REQUIREMENT A: Reproduce the rows from the line containing "Click the (4.0)" through the line containing "Open the Child Fare header link", with both of those lines included.

Entry of a declaratory judgment, however, cannot be fully mandatory. Under Article III of the United States Constitution, "Congress cannot create a right of action where no case or controversy otherwise exists." Kelley, 17 F.3d at 844. In order to satisfy the "case or controversy" requirement, "a party seeking declaratory relief must allege facts to support a likelihood" that it will incur future costs recoverable under CERCLA. Id. at 845. Based on the record before us, we are unable to find sufficient evidence of future repose costs to satisfy the "case or controversy" requirement. Therefore, we remand this jurisdictional issue to the district court for initial consideration of whether a "case or controversy" exists, and if so, for the entry of a declaratory judgment for future response costs.

The limited language of the mandate specifies:

For these reasons, we affirm the district court's judgment as to GenCorp's contribution liability and its (and Olin's) relative shares of the remediation costs. We remand, however, for a determination by the district court whether a "case or controversy" exists with respect to continuing clean-up costs, and if that jurisdictional requirement is satisfied, for the entry of a declaratory judgment.

Despite the arguments on the Aviall issue raised by GenCorp in the petition for rehearing en banc and the motion to vacate, the appellate court determined that the foregoing limited mandate should remain unaltered.

The parties agree that under the "mandate rule" upon remand by the appellate court this Court is obliged to comply with the dictates of that court and may not relitigate issues which have been expressly or impliedly decided by that court. United States v. O'Dell, 320 F.3d 674, 679 (6th Cir. 2003). Stated differently, this Court is bound to the law of the case established on appeal. Wright, Miller Cooper, Federal Practice and Procedure: Jurisdiction 2d §§ 4478, 4478.3.

RECORDS SUPPLIED:
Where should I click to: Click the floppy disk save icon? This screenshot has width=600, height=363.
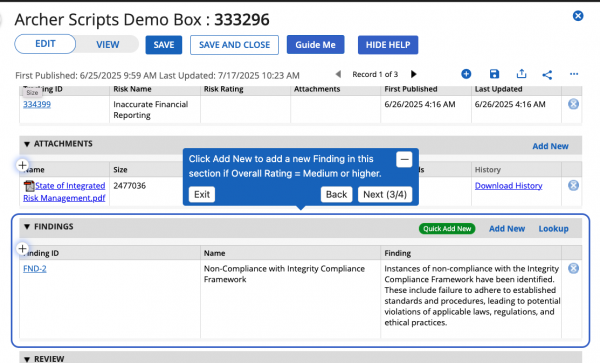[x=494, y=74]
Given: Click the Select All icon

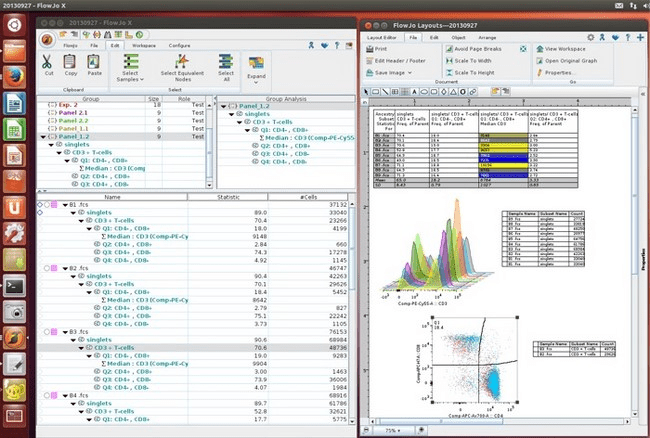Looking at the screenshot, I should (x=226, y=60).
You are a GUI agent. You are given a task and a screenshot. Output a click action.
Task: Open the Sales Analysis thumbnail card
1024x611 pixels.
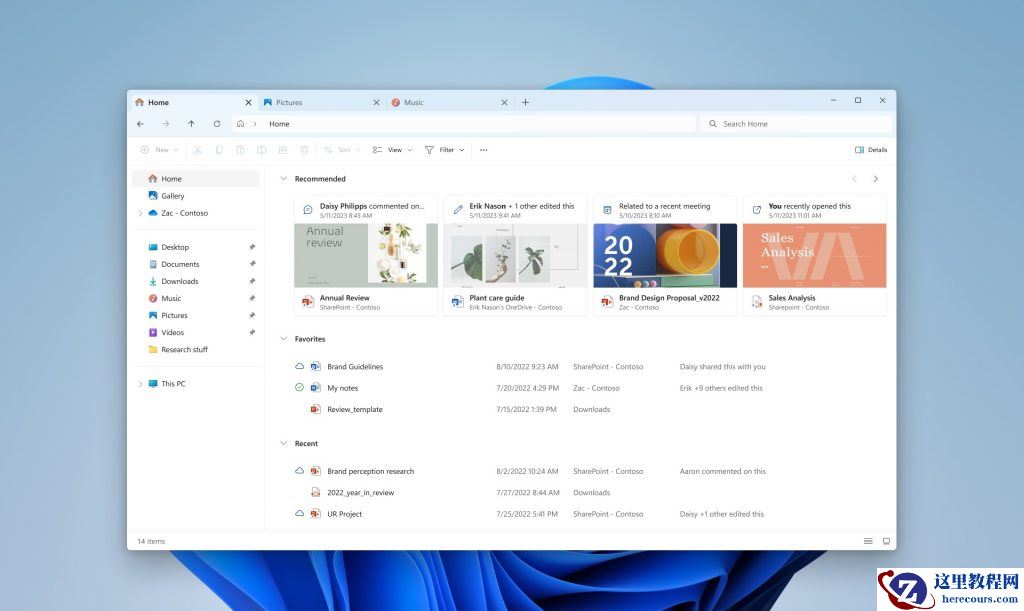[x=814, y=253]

--

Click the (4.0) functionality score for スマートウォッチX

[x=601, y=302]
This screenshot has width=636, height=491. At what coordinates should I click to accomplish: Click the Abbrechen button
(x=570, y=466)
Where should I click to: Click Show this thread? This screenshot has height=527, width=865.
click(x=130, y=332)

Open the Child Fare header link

REQUIREMENT B: From the court opinion above, write out the part that opens with the words "Entry of a declaratory judgment, however, cannot" and closes with "future response costs.".

TASK SOLUTION A:
Click the (4.0) functionality score for スマートウォッチX

[x=601, y=302]
This screenshot has width=636, height=491. At what coordinates should I click to accomplish: Click the Abbrechen button
(x=570, y=466)
Where should I click to: Click Show this thread? This screenshot has height=527, width=865.
click(x=130, y=332)

Open the Child Fare header link

TASK SOLUTION B:
Entry of a declaratory judgment, however, cannot be fully mandatory. Under Article III of the United States Constitution, "Congress cannot create a right of action where no case or controversy otherwise exists." Kelley, 17 F.3d at 844. In order to satisfy the "case or controversy" requirement, "a party seeking declaratory relief must allege facts to support a likelihood" that it will incur future costs recoverable under CERCLA. Id. at 845. Based on the record before us, we are unable to find sufficient evidence of future repose costs to satisfy the "case or controversy" requirement. Therefore, we remand this jurisdictional issue to the district court for initial consideration of whether a "case or controversy" exists, and if so, for the entry of a declaratory judgment for future response costs.